An Irish company secured a worldwide licensing deal with Intel, which will make monitoring patients’ heart beat and gait much more efficient away from the hospital environment.
Realtime Technologies, which employs 60 people and is headquartered in Coolock in Dublin, has launched SHIMMER – which stands for Sensing Health with Intelligence, Modularity, Mobility and Experimental Reusability – following an introduction to Intel facilitated by Enterprise Ireland.
The new platform involves a sensor device, smaller than a matchbox, which a patient wears at home or in a laboratory. It takes various streams of data back to a consultant or clinician either in real-time or to be downloaded later. At present the device uses electrocardiography and a gyroscope board to monitor heartbeat and a person’s gait (in six different axes), respectively.
“The real competitive advantage of SHIMMER is its small size and battery life – it uses low power, which is important in medical monitoring as tests often need to last more than an hour or two,” said Kieran Daly, vice-president of business development for SHIMMER research at Realtime Technologies.
“It operates on an open source platform, which means additional sensors can be developed later, for example to monitor temperature or blood pressure,” Daly added.

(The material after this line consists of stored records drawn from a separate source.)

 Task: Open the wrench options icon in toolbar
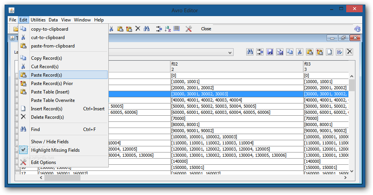coord(188,29)
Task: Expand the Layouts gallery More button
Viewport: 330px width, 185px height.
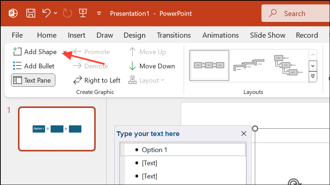Action: 313,76
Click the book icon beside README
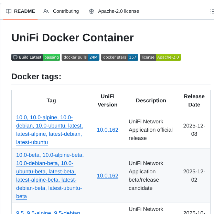 point(9,11)
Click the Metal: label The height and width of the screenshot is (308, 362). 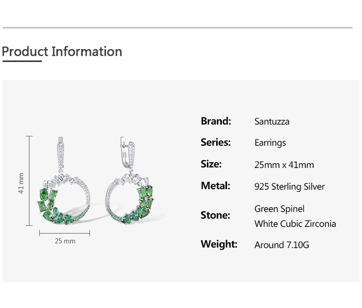(x=215, y=186)
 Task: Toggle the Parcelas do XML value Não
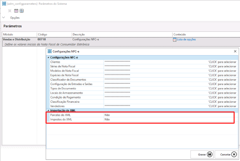[x=107, y=115]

For now, researchers in University College Dublin, St James’ Hospital and the Technology Research for Independent Living Centre (TRILC) are going to use SHIMMER, but Daly expects it to move into the more commercial field within a year or so. Each kit costs €1,900.
When used as part of the BioMOBIUS Research Platform, developed by the TRILC, SHIMMER helps researchers reduce the time spent developing core foundation technologies, allowing them to focus on their own specific research and, subsequently, cutting down development time for advanced medical devices, according to Realtime.